Ebbene, come ha riportato la sezione scientifica del sito dell’Agenzia Italia, l’incidente è ora attribuito a una rara e violenta tipologia di valanghe. A risolvere il mistero una coppia di scienziati della Scuola Politecnica Federale di Losanna (EPFL) e del Politecnico federale di Zurigo (ETH), che hanno pubblicato un articolo sulla rivista Communications Earth & Environment per rendere noti i risultati del loro lavoro. Il caso, che un paio di anni fa era stato riaperto dall’autorità giudiziaria russa, ha sempre ricevuto un’intensa copertura mediatica e pure gli autori di questo studio sono finiti nel calderone mediatico – tra interviste e altri interventi –, soprattutto perché sono sicuri che l’evento sia da sganciare da certe soluzioni.

Johan Gaume dell’EPFL e Alexander Puzrin dell’ETH, hanno infatti sviluppato un modello teorico per analizzare il mistero da una nuova prospettiva. Il team, come detto, ha ipotizzato che un raro tipo di valanga a lastroni potrebbe aver ferito gli escursionisti e provocato il decesso dei giovani studenti. “Durante la pandemia – afferma Puzrin – siamo passati dalla gratificazione per l’attenzione rivolta alla nostra pubblicazione alla difficoltà di rispondere continuamente alle domande dei media. Spesso ci chiamavano nel cuore della notte a causa dei diversi fusi orari. Ci sono state anche molte critiche, che tentavano di smontare il nostro modello, la maggior parte delle quali proveniva da teorici del complotto e dai parenti delle vittime. Sembrava che l’approccio scientifico venisse rifiutato per mantenere un velo di mistero attorno alla morte di ben nove persone”. “Nel gennaio 1969 – aggiunge Gaume – le condizioni meteorologiche in cui fu avviata la spedizione non erano favorevoli. I parenti dei morti potrebbero avere difficoltà ad accettare la nostra ipotesi, perché suppone che in qualche modo gli escursionisti siano stati responsabili del loro terribile destino”.
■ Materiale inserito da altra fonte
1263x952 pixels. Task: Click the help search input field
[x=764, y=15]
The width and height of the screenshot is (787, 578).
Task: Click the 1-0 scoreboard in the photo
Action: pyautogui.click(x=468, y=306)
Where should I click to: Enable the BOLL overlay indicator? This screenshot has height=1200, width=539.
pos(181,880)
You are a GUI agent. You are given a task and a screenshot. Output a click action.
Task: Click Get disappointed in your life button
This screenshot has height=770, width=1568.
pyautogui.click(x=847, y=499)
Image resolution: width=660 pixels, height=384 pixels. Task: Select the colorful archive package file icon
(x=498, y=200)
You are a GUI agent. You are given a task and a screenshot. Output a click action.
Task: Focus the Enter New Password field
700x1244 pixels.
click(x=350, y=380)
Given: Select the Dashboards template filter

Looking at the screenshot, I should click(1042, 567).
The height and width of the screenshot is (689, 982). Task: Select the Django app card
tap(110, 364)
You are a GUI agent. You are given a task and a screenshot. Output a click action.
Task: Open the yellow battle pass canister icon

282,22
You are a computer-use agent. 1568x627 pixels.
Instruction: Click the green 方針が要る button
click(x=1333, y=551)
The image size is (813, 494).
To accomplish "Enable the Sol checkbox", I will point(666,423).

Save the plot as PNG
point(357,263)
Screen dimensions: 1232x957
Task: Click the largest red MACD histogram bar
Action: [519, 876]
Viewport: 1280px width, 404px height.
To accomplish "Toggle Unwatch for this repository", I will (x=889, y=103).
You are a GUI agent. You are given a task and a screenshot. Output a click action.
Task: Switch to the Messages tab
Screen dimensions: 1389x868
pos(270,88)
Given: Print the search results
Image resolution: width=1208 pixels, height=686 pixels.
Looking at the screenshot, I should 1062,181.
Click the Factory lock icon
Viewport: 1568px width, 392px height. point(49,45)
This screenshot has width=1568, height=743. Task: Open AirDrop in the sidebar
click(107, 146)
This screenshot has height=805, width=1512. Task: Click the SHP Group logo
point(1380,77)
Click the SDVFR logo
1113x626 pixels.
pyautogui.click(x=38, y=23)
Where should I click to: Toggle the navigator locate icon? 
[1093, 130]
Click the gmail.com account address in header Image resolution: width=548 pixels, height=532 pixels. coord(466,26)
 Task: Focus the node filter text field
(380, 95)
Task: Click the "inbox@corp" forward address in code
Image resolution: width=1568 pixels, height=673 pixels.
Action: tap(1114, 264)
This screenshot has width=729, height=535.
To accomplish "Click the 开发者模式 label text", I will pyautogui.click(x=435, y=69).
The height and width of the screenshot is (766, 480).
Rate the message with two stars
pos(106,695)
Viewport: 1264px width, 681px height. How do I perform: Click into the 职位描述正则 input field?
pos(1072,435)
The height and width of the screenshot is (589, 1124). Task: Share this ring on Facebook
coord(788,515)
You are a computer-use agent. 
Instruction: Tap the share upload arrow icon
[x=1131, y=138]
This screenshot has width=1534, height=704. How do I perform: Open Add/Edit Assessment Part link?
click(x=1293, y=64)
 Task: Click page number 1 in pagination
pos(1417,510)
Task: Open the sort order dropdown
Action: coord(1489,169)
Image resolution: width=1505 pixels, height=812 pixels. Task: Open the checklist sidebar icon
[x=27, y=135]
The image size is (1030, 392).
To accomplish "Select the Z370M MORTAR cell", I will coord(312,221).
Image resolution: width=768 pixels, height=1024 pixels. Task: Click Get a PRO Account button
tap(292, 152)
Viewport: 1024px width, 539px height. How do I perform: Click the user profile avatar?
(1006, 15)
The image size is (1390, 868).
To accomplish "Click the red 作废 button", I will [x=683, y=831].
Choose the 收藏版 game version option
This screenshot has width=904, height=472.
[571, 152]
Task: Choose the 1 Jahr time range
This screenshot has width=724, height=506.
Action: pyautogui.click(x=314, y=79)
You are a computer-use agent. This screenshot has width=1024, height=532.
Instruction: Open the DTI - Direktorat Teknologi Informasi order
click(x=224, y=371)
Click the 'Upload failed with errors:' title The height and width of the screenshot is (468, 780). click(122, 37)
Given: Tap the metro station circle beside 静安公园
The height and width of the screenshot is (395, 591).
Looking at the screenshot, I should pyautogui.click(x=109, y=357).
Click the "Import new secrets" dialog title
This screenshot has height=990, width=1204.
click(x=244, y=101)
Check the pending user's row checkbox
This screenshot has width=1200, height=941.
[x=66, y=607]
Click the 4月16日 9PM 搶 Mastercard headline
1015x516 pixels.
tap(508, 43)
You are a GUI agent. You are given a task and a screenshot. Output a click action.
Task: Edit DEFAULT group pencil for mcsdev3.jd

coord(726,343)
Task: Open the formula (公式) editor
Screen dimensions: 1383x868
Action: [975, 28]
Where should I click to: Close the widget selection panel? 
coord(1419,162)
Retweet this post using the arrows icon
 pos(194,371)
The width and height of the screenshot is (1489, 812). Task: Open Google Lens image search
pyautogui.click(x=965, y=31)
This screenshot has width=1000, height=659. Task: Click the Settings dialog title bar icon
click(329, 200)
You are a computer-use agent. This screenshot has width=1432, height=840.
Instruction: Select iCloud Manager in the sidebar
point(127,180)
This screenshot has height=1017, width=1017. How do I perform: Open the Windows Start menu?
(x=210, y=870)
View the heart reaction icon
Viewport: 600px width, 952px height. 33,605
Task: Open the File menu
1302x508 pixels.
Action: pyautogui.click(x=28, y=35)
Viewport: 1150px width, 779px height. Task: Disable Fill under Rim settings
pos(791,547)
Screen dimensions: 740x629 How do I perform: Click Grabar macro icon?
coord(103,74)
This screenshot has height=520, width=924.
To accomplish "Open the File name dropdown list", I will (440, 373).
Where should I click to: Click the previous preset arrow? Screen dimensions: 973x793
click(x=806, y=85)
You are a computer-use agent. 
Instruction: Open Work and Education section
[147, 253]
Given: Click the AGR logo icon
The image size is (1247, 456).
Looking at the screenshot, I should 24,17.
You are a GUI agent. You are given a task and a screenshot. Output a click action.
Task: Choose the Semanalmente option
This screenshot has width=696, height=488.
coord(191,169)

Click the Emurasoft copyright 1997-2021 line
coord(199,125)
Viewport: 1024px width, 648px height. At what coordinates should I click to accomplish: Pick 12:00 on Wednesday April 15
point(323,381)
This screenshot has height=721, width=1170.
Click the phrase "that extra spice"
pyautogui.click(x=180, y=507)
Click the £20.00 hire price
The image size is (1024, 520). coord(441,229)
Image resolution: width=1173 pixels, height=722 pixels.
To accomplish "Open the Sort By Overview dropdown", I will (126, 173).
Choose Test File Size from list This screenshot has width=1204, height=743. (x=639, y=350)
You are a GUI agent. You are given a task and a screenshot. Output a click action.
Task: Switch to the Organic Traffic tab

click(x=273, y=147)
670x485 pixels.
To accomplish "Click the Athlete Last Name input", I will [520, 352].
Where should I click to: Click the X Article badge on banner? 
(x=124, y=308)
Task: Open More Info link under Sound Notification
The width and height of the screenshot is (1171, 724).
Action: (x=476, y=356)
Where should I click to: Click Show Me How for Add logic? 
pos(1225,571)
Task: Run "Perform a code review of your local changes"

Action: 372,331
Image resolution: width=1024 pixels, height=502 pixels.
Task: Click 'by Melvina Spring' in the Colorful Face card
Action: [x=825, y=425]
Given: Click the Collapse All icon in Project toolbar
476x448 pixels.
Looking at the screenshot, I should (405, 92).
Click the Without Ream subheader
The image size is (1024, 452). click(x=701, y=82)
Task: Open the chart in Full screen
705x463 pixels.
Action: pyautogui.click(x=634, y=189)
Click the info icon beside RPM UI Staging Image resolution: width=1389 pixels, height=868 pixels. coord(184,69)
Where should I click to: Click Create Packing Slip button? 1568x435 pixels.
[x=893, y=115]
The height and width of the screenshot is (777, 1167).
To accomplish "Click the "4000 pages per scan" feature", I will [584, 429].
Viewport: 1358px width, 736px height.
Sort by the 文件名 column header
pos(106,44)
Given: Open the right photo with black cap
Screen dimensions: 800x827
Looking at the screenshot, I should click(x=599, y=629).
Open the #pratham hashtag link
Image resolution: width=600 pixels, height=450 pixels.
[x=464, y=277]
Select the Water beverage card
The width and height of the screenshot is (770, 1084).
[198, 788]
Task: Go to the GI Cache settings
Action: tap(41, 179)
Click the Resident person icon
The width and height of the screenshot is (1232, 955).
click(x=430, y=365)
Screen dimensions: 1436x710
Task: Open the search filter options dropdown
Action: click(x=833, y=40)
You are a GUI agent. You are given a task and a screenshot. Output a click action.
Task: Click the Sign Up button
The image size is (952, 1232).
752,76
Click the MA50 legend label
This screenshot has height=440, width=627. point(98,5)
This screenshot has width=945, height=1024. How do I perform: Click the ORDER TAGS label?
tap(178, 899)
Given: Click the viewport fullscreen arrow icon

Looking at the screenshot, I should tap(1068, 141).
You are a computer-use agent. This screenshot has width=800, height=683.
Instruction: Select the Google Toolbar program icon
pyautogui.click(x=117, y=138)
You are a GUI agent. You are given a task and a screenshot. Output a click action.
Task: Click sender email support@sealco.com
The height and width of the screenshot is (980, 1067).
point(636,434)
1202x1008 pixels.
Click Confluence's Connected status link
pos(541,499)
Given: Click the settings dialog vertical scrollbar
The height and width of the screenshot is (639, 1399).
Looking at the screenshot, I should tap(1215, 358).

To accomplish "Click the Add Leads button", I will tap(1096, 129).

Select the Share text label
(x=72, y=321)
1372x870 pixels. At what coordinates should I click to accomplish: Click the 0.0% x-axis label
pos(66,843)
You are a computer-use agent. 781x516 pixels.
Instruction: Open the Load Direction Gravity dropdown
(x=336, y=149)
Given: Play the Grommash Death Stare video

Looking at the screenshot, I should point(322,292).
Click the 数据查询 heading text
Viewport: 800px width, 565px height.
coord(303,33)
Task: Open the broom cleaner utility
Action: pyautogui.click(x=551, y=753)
Nonostante la ritrosia di molti, i modelli degli studiosi sono stati accettati dalla comunità scientifica russa. “La spiegazione dei fenomeni naturali – commentano gli autori – è un processo meticoloso che comporta molti tentativi, errori e ripensamenti prima di ottenere un modello adeguato. Il riconoscimento da parte della comunità scientifica è davvero significativo per noi, non perché possiamo confermare la serie di eventi che hanno portato alla morte di nove persone – anzi, credo che non saremo mai assolutamente certi di cosa sia accaduto al Dyatlov Pass –, ma perché riafferma la mia fede nella scienza”. Una conclusione, peraltro, che non soddisfa tutti. Non ci stupiremo allora se la storia del Dyatlov Pass e di un luogo che ancora prima del fattaccio era denominato “la montagna dei morti” avrà ulteriori sequel.